“Remittance flows from abroad are literally a major economic lifeline,” assert professors Alvin Ang and Jeremaiah Opiniano in a recent policy brief from the Ateneo Center for Economic Research and Development. Disrupt this lifeline, and we’re bound to have a major problem — and analysts have already warned of the danger to this lifeline that had been building up even before the COVID-19 pandemic struck.
“This lifeline… backstop(s) whatever public funds the Philippine government is now unloading to meet urgent survival and social protection needs of Filipinos,” the authors point out.
The imminent drop in this vitally important inflow is but one of several factors that will shrink the country’s resource picture this year, just when it has had to expend extraordinarily large sums to deal with the crisis.
There are at least two reasons why the current threat to our remittance inflows could mean both wider and deeper pain to the economy, compared to past crises that affected overseas Filipino workers (OFWs).

::::::::::

Problem requirements: Can you continue the passage on Philippine remittances, picking up after its last sentence? The data below is separate from the passage on Philippine remittances.

Exercise data:
::::::::::

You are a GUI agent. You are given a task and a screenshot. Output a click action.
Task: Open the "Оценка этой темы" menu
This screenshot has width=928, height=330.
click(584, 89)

::::::::::

Exercise response:
“During the 2008-09 global financial crisis, the presence of OFWs in many parts of the world spread the risk of slow levels of total remittance inflows to the Philippines,” the authors recalled.
Now, however, the pandemic affects literally the entire planet, thereby affecting all our migrant workers wherever they may be. According to the 2018 National Migration Survey, more than one in every 10 Filipino families (12 percent) include an OFW member. The direct hit on family incomes here at home would thus be widespread.
The other important difference is that the world price of crude oil, the lifeblood of Middle Eastern economies hosting a major chunk of our migrant workers, is now less than half of what it was in 2009. Oil prices were at $50-60 per barrel then, but the $20-30 we’re seeing now and expected to persist for some time puts into serious question hundreds of thousands of Filipino jobs in the oil-dependent economies of the Middle East.
Thus, even the post-COVID-19 scenario does not promise to alleviate the blow to OFW jobs that has already pushed thousands of them to come home. Professors Ang and Opiniano estimate 300,000 to 400,000 OFWs to be laid off or suffer pay cuts, leading to a drop of $3-6 billion in remittances this year, down from last year’s record of over $30 billion.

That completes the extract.